Trading in crude futures during the early hours of Eastern time is typically thin and subdued. The sudden concentration of activity in that window immediately drew attention from market watchers. Gregory Brew, a senior analyst at Eurasia Group with a focus on energy markets and Iran, told MarketWatch the volume was highly unusual for that time of day and that he considered the activity suspicious.

Ilia Bouchouev, a former president of Koch Global Partners and a widely regarded authority on energy trading, agreed. He told MarketWatch that while Wednesday’s trades were perhaps marginally less conspicuous than a previous episode on April 7, which occurred before London morning trading would normally pick up, the broader pattern of suspected foul play in the oil market was continuing.

Two additional energy traders, speaking to MarketWatch on condition of anonymity as they were not authorised by their employers to comment publicly, said the activity was suspicious enough to damage confidence in the integrity of the market. Both acknowledged that establishing definitively who made the trades, and whether insider knowledge was involved, would be a difficult evidentiary task.

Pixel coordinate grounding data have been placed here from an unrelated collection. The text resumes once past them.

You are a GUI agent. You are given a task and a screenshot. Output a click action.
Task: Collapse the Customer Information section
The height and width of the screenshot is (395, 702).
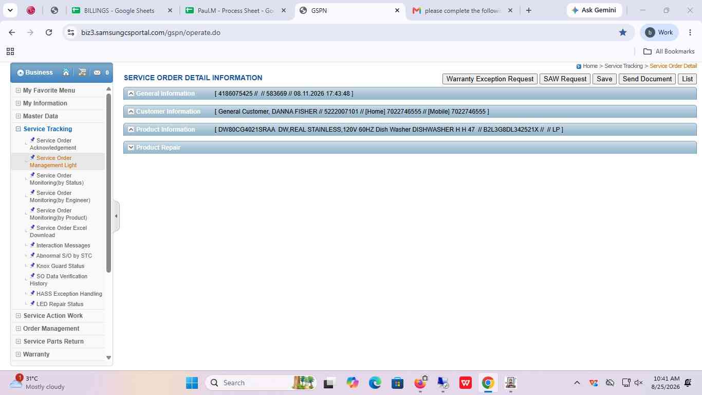131,112
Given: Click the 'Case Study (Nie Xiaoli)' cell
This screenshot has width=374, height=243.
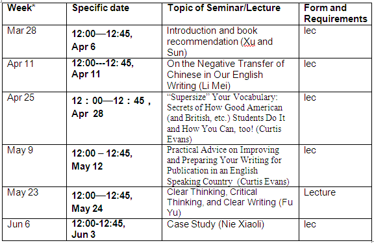Looking at the screenshot, I should click(231, 229).
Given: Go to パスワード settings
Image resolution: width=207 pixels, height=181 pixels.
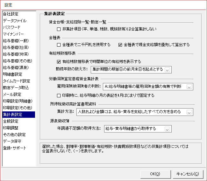Looking at the screenshot, I should click(11, 27).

The episode is not isolated. Bloomberg previously reported that the Commodity Futures Trading Commission had been examining a broader pattern of suspicious trading in oil futures correlated with market-moving posts on Truth Social and media reports since the start of the Iran conflict. A CFTC spokesperson told MarketWatch on Wednesday that the agency neither confirms nor denies the existence of specific investigations.

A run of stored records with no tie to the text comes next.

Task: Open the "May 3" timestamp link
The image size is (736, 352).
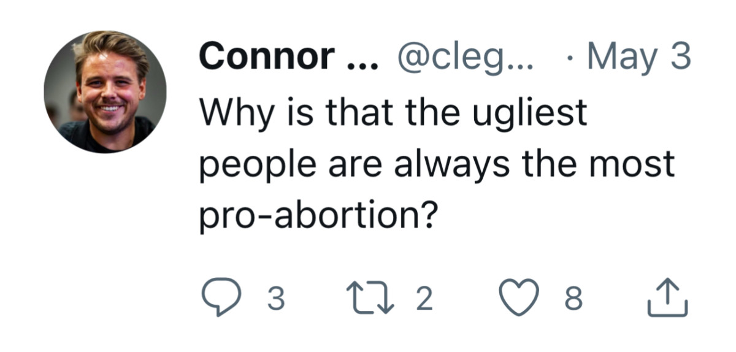Action: 638,58
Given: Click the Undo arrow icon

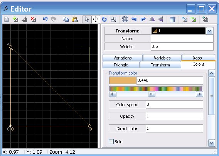Looking at the screenshot, I should point(45,19).
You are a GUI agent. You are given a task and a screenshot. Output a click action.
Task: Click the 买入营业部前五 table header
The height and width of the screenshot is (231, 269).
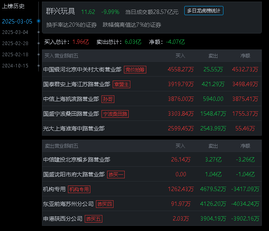coord(62,55)
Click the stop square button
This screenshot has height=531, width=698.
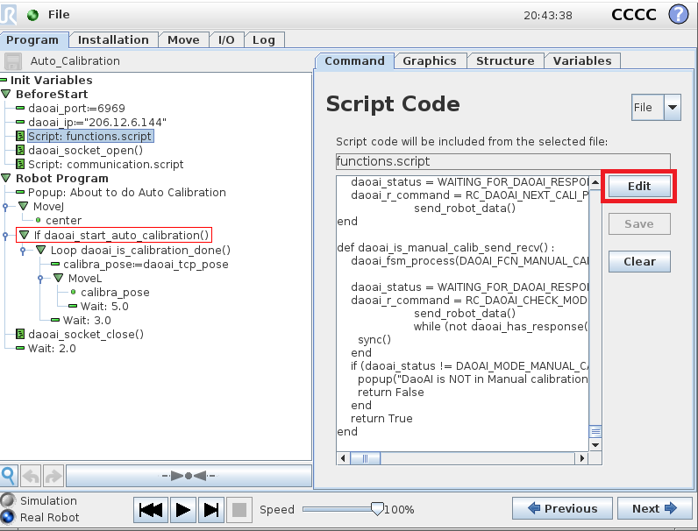coord(239,510)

President Trump has said the U.S. and Israel launched military action against Iran in late February with the explicit aim of preventing Tehran from developing a nuclear weapon. The conflict has been a persistent source of volatility in oil markets since then, creating a high-value information environment in which any advance knowledge of diplomatic developments carries enormous potential trading value. Axios and the White House did not respond to requests for comment.

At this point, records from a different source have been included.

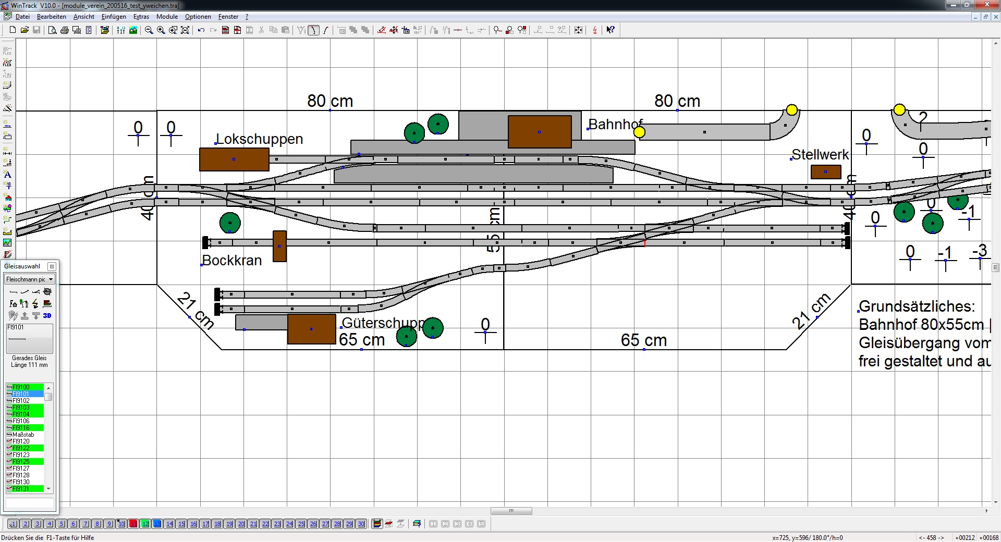1001x542 pixels.
Task: Click the track list scroll up arrow
Action: 48,388
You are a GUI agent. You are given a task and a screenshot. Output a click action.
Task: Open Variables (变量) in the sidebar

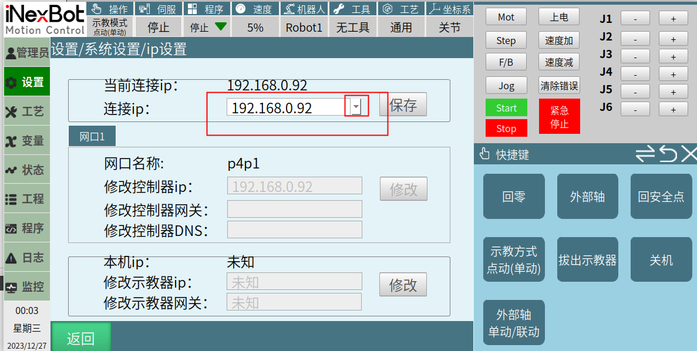click(x=26, y=141)
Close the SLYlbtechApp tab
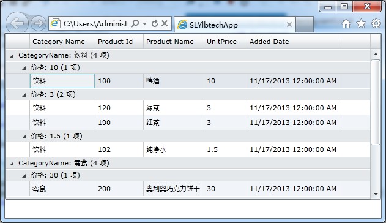This screenshot has width=386, height=223. coord(289,25)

Repeated episodes of suspicious pre-report trading erode confidence in crude price discovery, potentially widening bid-ask spreads and pushing risk premiums higher as legitimate participants factor in the possibility of an uneven information playing field. If the CFTC’s reported broader review of similar activity results in formal action, the regulatory overhang could dampen algorithmic and high-frequency participation in oil futures during low-liquidity early-morning hours. For energy markets already navigating Iran conflict uncertainty, the perception that price-sensitive news is being traded ahead of publication adds a further layer of noise to signals that traders and hedgers rely on to manage exposure.